Across all of these travels, the adventurous spirit which had brought him to Buckfast Abbey in the first place served him well. His love of bees, his gift of observation, and interest in selection and improvement combined to help him bring a gift to the world of bees and beekeepers. Part of that gift is the collection of bees and scientific information he created. Part of it is the Buckfast Bee. And part of it is the knowledge that selecting for the best traits and creating a stable line of bees can be done. This is serving us still today in our search for mite resistance in our honey bees.
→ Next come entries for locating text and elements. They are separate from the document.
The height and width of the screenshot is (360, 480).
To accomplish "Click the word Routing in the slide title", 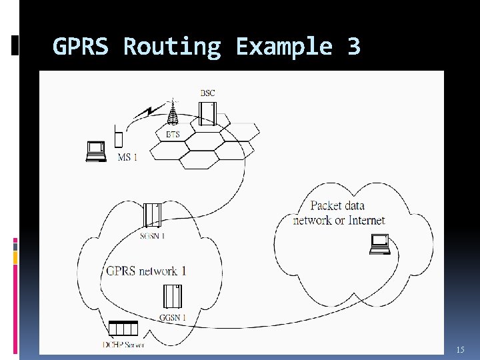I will tap(172, 47).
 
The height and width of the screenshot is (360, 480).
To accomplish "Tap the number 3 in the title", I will tap(353, 47).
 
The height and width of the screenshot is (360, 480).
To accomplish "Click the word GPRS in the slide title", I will tap(82, 47).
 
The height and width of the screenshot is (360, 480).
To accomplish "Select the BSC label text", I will tap(208, 93).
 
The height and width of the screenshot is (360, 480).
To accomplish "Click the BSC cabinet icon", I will tap(208, 113).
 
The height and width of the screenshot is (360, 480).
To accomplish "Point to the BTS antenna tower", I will tap(173, 113).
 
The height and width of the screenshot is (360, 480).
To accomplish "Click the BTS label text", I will tap(173, 135).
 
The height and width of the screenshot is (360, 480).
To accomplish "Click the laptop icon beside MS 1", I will tap(96, 151).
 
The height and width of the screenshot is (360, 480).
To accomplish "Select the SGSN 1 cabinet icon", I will tap(153, 215).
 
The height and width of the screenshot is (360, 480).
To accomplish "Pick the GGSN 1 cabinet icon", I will tap(173, 297).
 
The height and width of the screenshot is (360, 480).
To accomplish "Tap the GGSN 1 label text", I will tap(173, 317).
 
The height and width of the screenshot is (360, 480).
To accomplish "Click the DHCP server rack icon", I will tap(123, 329).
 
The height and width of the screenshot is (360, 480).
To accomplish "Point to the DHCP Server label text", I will tap(123, 344).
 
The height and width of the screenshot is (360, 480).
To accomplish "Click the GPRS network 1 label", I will tap(147, 271).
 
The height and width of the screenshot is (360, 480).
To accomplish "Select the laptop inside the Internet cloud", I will tap(379, 245).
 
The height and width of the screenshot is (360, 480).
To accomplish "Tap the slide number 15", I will tap(461, 350).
Most of the details of this article came from the biography of Brother Adam, For the Love of Bees, by Lesley Bill. She must have known him well. There are photos of her traveling with him, and inspecting colonies at Buckfast alongside him. I have been unable to contact her. It is a well-written book, and I highly recommend it.

1:“Isle of Wight Disease”; The Origin of the Myth, by L. Bill, published by the Central Assoc. of Beekeepers, Glouchester, England
2:https://www.youtube.com/watch?v=Lke7YlO4dgo Both Manuka honey and heather honey become workable after stirring, so modern equipment includes a machine that stirs the honey in each cell before the frame is sent to the extractor.